WORK ORDER:
Please tell how many of the lines below contain "agent", using only a number.

SUPPLIED DATA:
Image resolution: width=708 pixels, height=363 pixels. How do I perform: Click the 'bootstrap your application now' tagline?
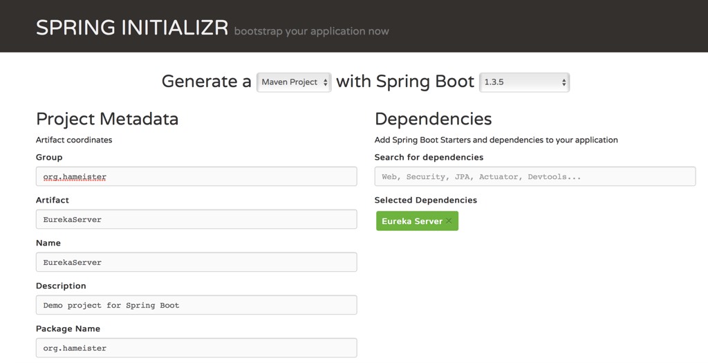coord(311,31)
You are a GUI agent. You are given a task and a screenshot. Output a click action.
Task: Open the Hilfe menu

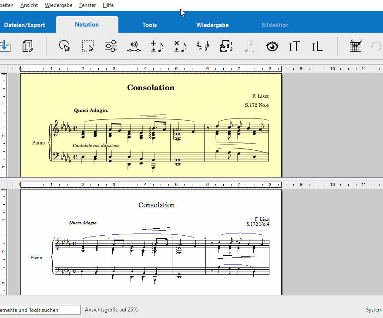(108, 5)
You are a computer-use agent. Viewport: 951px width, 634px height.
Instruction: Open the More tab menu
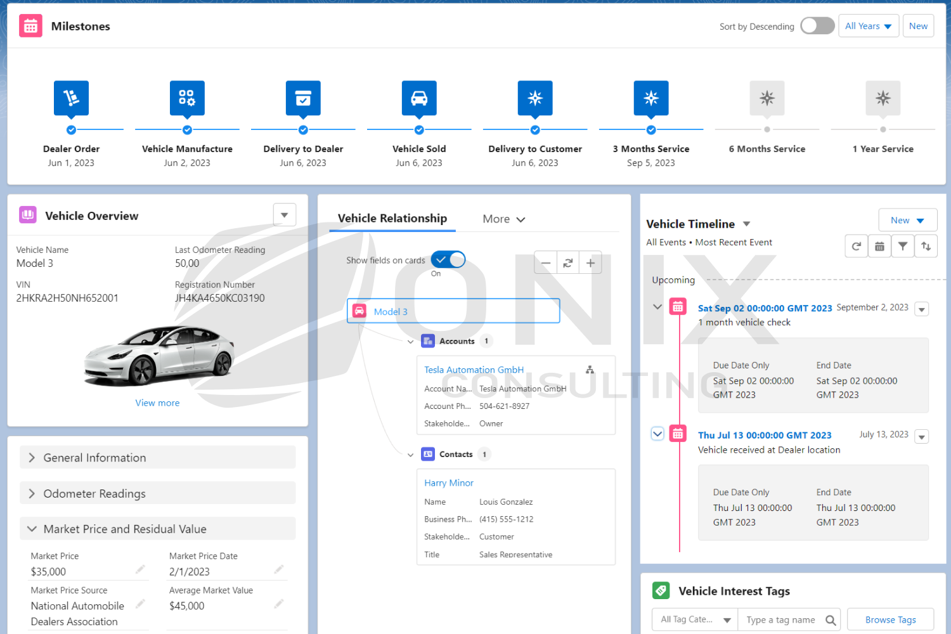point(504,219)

* * *

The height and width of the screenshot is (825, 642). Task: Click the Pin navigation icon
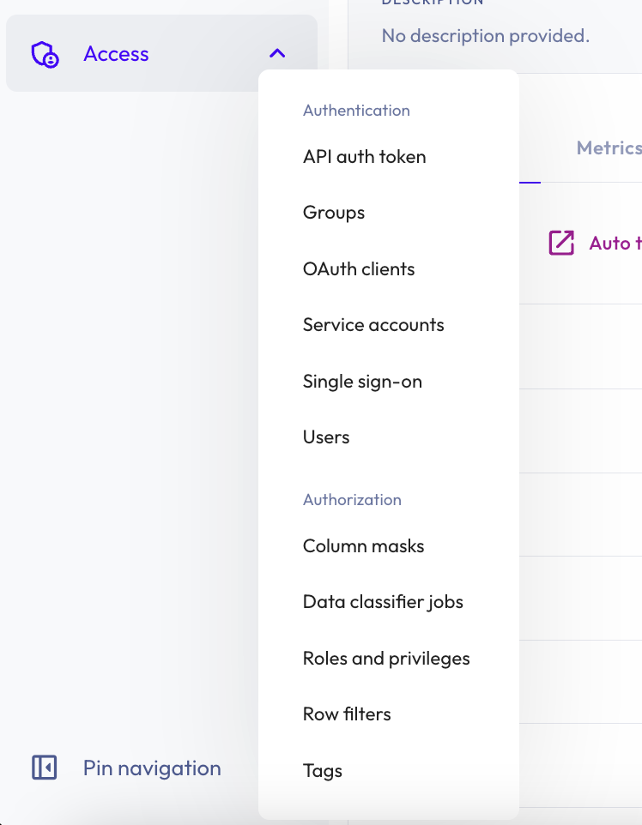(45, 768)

...

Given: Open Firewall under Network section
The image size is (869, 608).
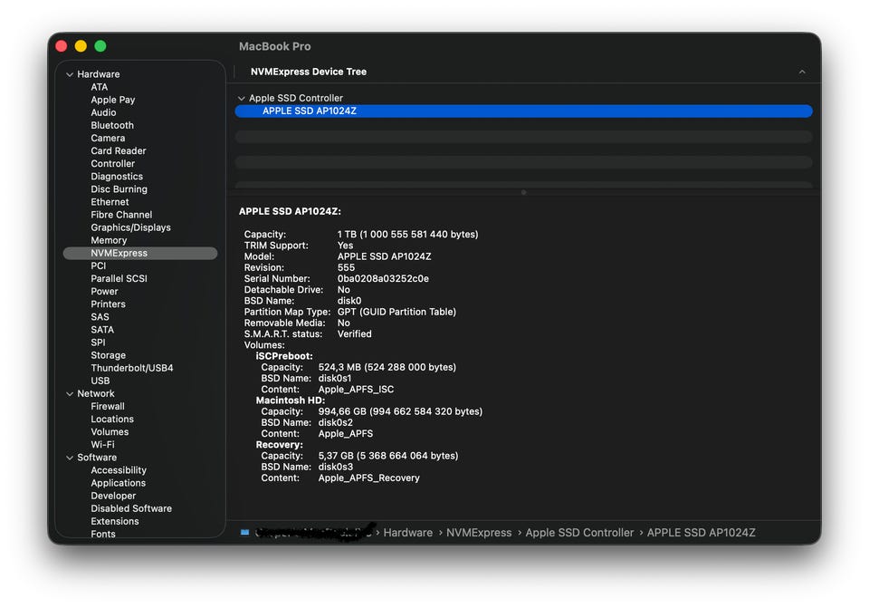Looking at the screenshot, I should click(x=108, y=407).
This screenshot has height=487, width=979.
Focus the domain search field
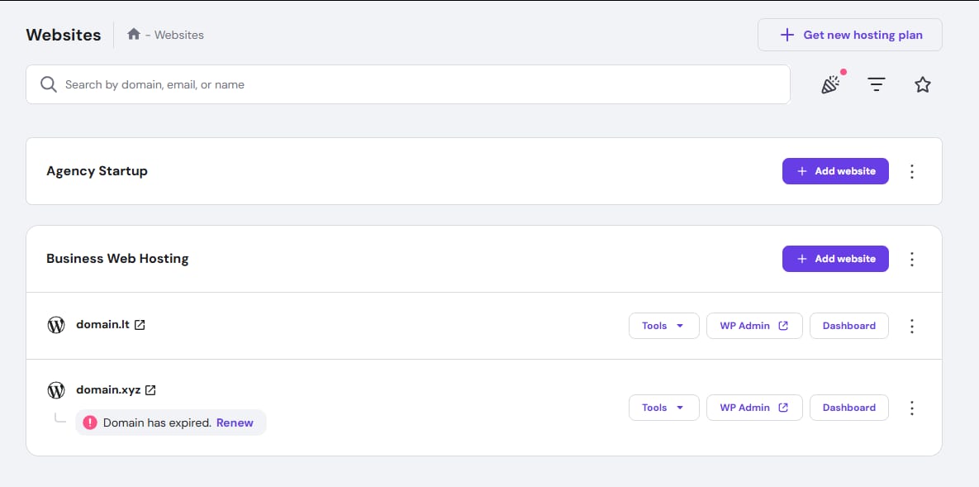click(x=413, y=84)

RESPONSE TO THIS EXERCISE:
2